Not so much as a flicker of guilt for or regret for the son, go on, admit it, it was him, that they abandoned in the hospital as soon as his glowing red eyes had opened and it was obvious that this child sure as hell wasn't normal. The child that they abandoned to Thieves Guilds and Antiquaries and Sinisters and anybody else that had cared to use him like a tool and then discard him. They left me and then they ran. Like little dogs, run away, run away, from New Orleans, to this no place little town, to speaking lesson to get rid of de accent, paper trails to change names and birth certificates, with their single, perfect normal son. He let out the breath that he had been holding, and it hissed between his teeth. He tried to get his shoulder and neck muscles to relax, but he didn't have much success. I have a brother. The thought echoed in his head, but it didn't seem quite real. He tried again. I have a brother. It didn't sound any better than the last. I have a father and a mother. Now this did seem real, but the pictures it evoked were just plain wrong to what he was looking for. 'Mother' to him was the creased and smiling dark face Tantie Mattie. 'Father' was the broad shoulders and the smell of leather and steel (or was it steal?) that belonged to Jean-Luc LeBeau, leader of the Thieves Guild. A man who had loved him and raised him, but had manipulated him since the very beginning when he had personally stolen him from the place where he had born.

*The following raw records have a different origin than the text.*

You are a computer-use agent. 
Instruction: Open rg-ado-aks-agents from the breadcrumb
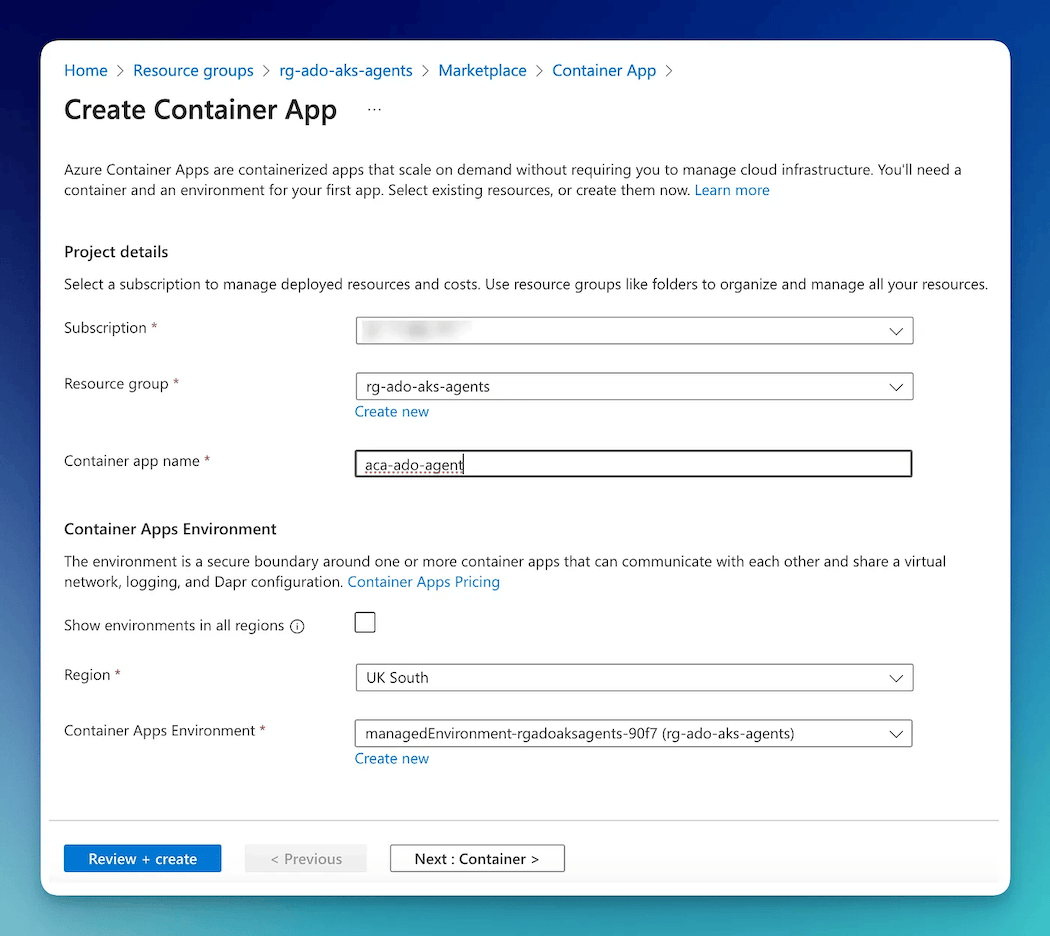click(346, 70)
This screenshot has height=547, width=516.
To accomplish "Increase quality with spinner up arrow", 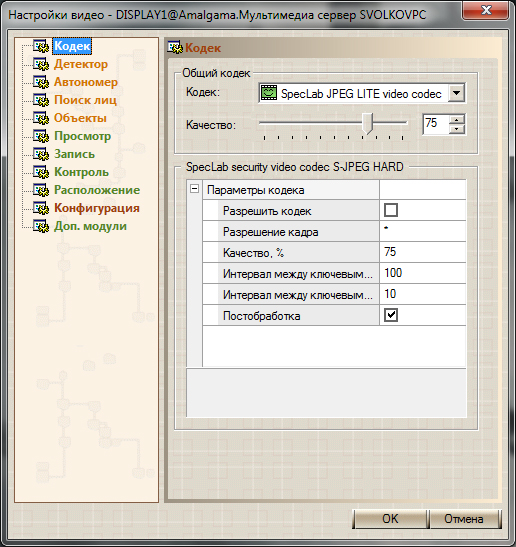I will click(x=457, y=120).
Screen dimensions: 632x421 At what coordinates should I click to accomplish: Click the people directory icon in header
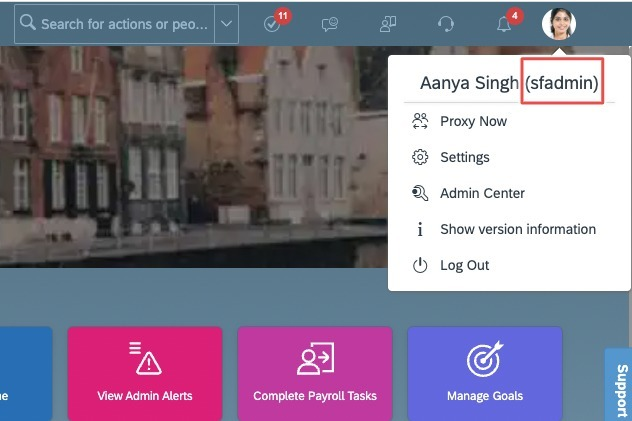pos(388,24)
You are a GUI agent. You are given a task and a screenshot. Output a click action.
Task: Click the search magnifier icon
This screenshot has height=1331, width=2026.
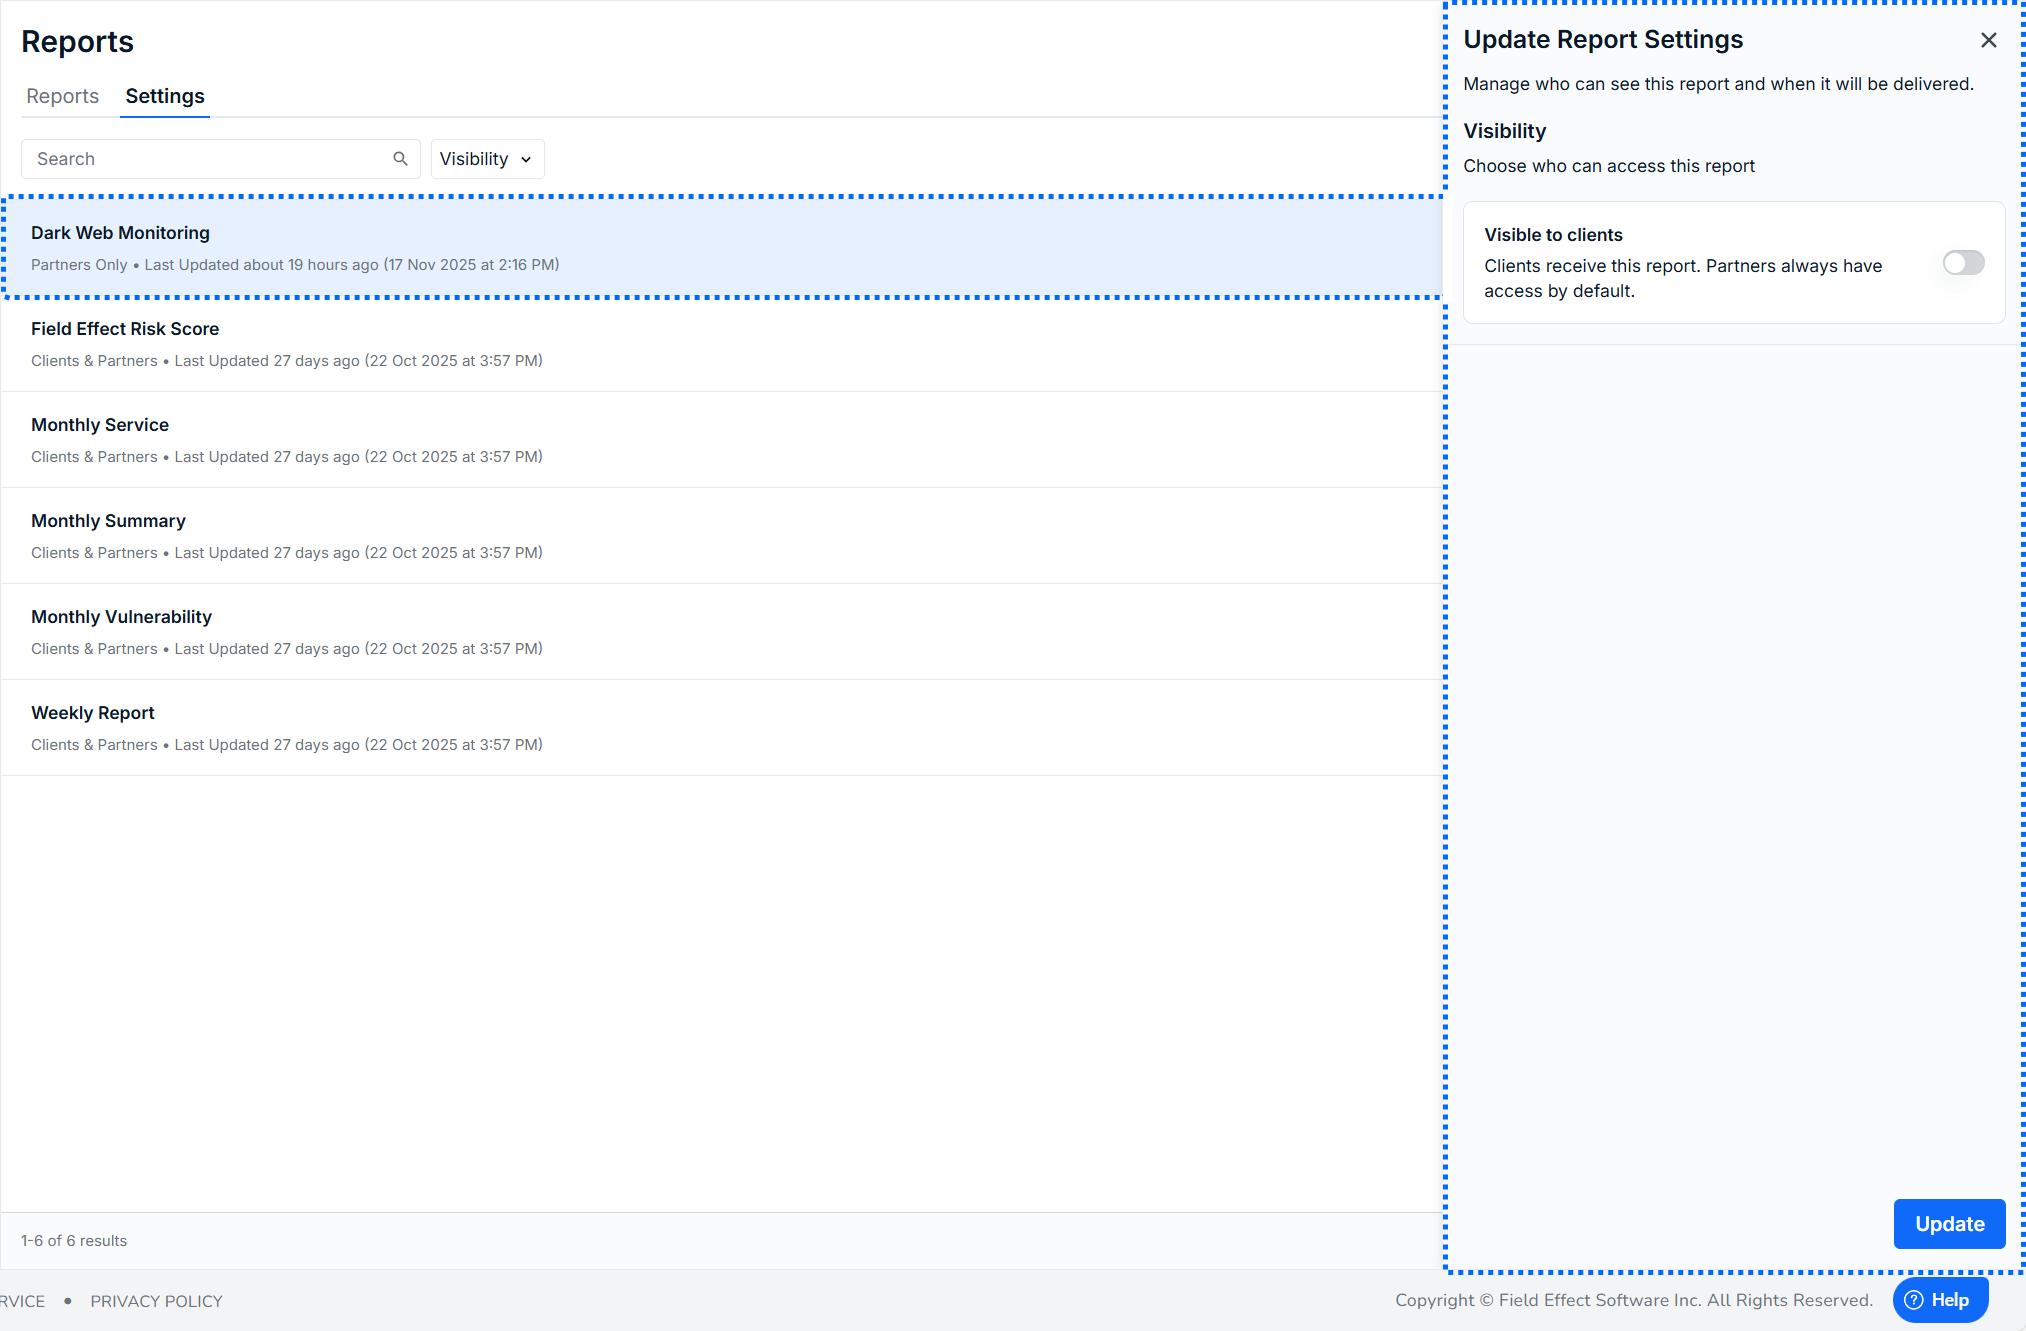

Remy groaned, and rolled over onto his side. This was too confusing, even for him. He carefully avoided even thinking about his bro- no, Cats' child. Remy liked kids. He liked the idea of one who was related to him a little too much, so he stepped around that. So what was he going to do now? Kill them? No, that would not do. That wouldn't do at all. He was not a murderer by nature by any stretch of the imagination, and the thought of killing someone when not in defense of hide or clan was strangely repugnant. Remy was a logical sort of person. In his line of business he had to be, because if you worked with your emotions instead of your brain you quickly got dead, dead or captured very fast. And then you got dead. The way he saw it, after carefully testing and discarding options in his head for a while, he had three main choices: one, he could leave. Two, he could pretend to be their friend and get to know them a little better. Three, he could terrorize them. He liked three. He liked it a lot, but he had to admit that he had a fair amount of morbid curiosity about two. Abruptly, he can to a decision. He would go by three, but in the process do a lot of two, and if he got sick of them all he could fall back on one. He could leave. Forget them all and have a holiday at Easter Island. Scratch that, Kakadu. Remy smiled for the first time since he had discovered since he had discovered the existence and whereabouts of his long lost family. Maybe he really shouldn't, but he was going to enjoy this.

* 'Skitch' basically means the same as 'sic'- you 'skitch a dog onto someone, in other words you try to get it to attack or at least threaten an intended target.

# Loosely translated, Cajun for 'dope'.

^ Darrel Lee are a chocolate company. If something's sweet, you say that it's from Darrel Lee.